Background: In 2016, the National Academies of Science, Engineering and Medicine called for the development of a National Trauma Research Action Plan. The Department of Defense funded the Coalition for National Trauma Research to generate a comprehensive research agenda spanning the continuum of trauma and burn care. Given the public health burden of injuries to the central nervous system, neurotrauma was one of 11 panels formed to address this recommendation with a gap analysis and generation of high-priority research questions.
Methods: We recruited interdisciplinary experts to identify gaps in the neurotrauma literature, generate research questions, and prioritize those questions using a consensus-driven Delphi survey approach. We conducted four Delphi rounds in which participants generated key research questions and then prioritized the importance of the questions on a 9-point Likert scale.
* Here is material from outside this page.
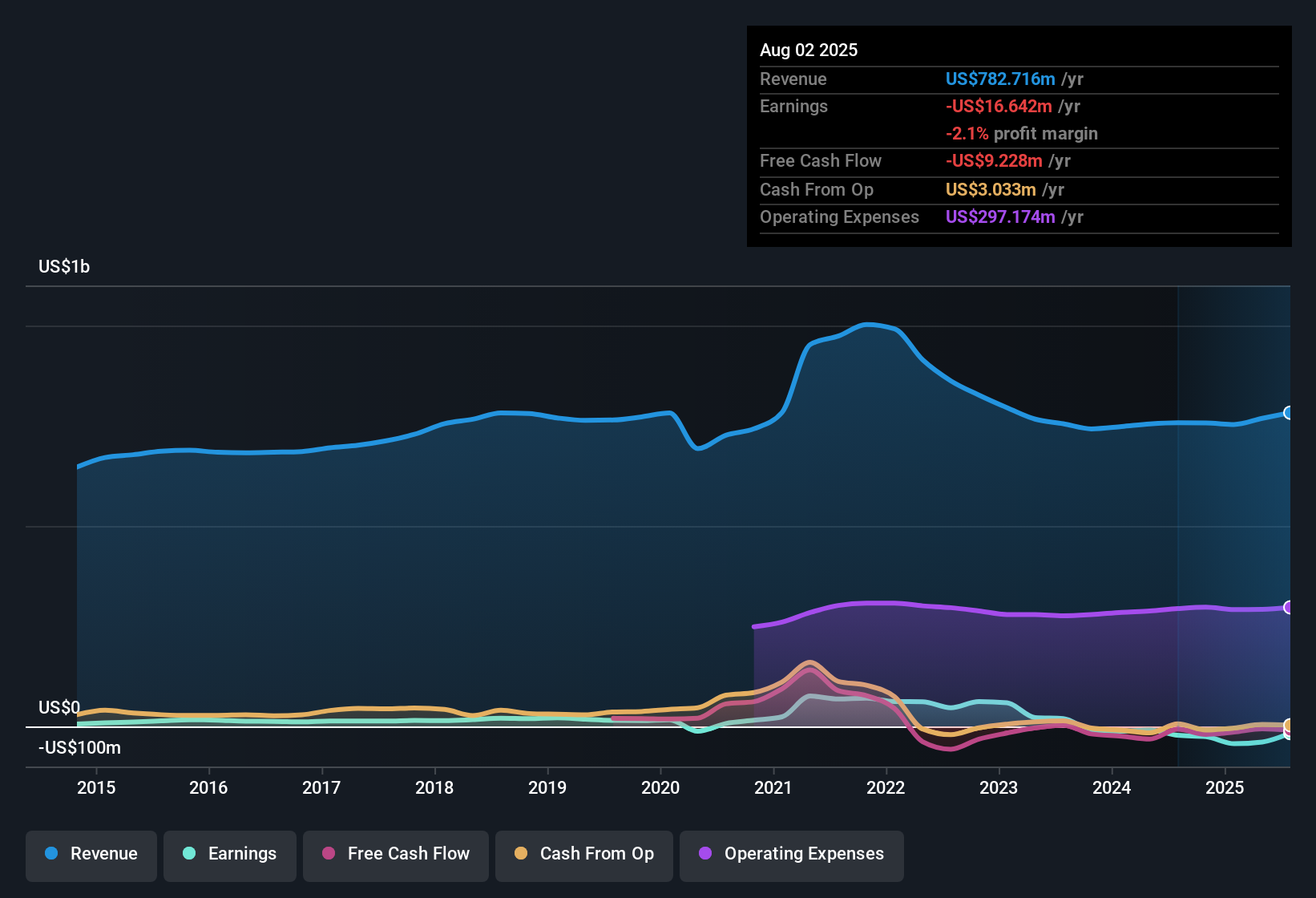Screen dimensions: 1316x898
Task: Click the US$1b axis label
Action: coord(64,265)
Consensus was defined as 60% or greater of panelists agreeing on the priority category. We then coded research questions using an National Trauma Research Action Plan taxonomy of 118 research concepts, which were consistent across all 11 panels.
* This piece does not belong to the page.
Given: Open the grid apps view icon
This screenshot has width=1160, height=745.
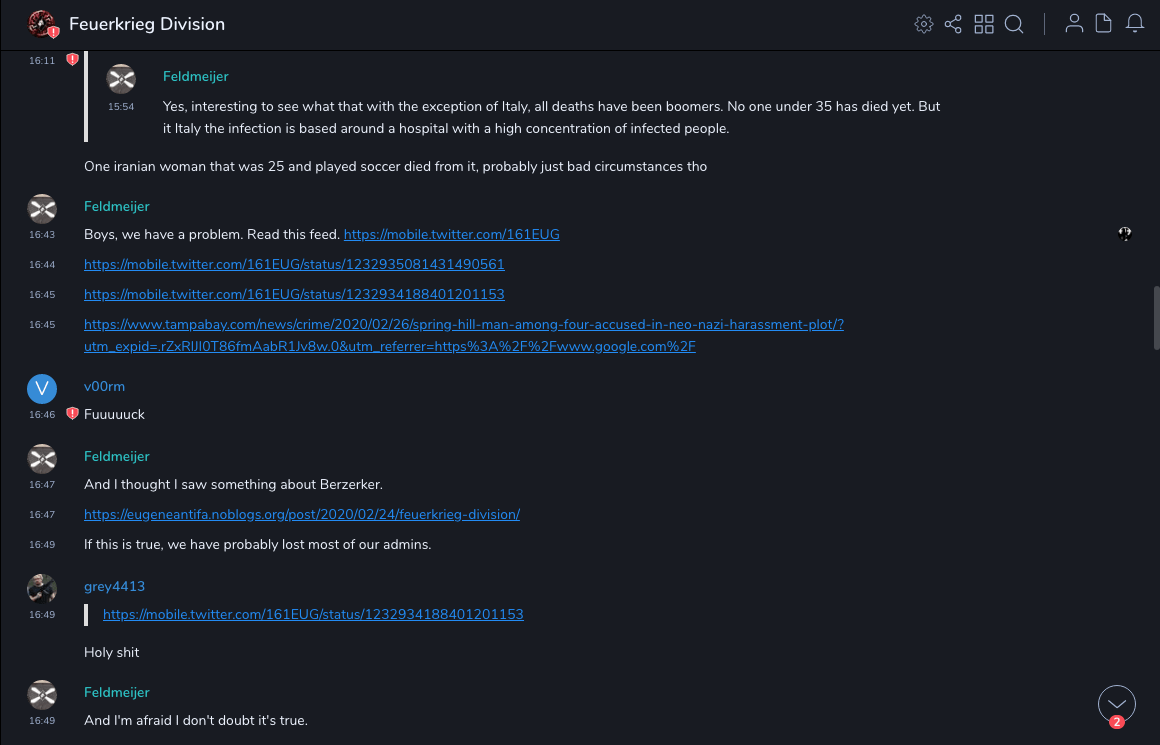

Results: Twenty-eight neurotrauma experts generated 675 research questions. Of these, 364 (53.9%) reached consensus, and 56 were determined to be high priority (15.4%), 303 were deemed to be medium priority (83.2%), and 5 were low priority (1.4%). The research topics were stratified into three groups-severe traumatic brain injury (TBI), mild TBI (mTBI), and spinal cord injury. The number of high-priority questions for each subtopic was 46 for severe TBI (19.7%), 3 for mTBI (4.3%) and 7 for SCI (11.7%).
Conclusion: This Delphi gap analysis of neurotrauma research identified 56 high-priority research questions. There are clear areas of focus for severe TBI, mTBI, and spinal cord injury that will help guide investigators in future neurotrauma research. Funding agencies should consider these gaps when they prioritize future research.
Level of evidence: Diagnostic Test or Criteria, Level IV.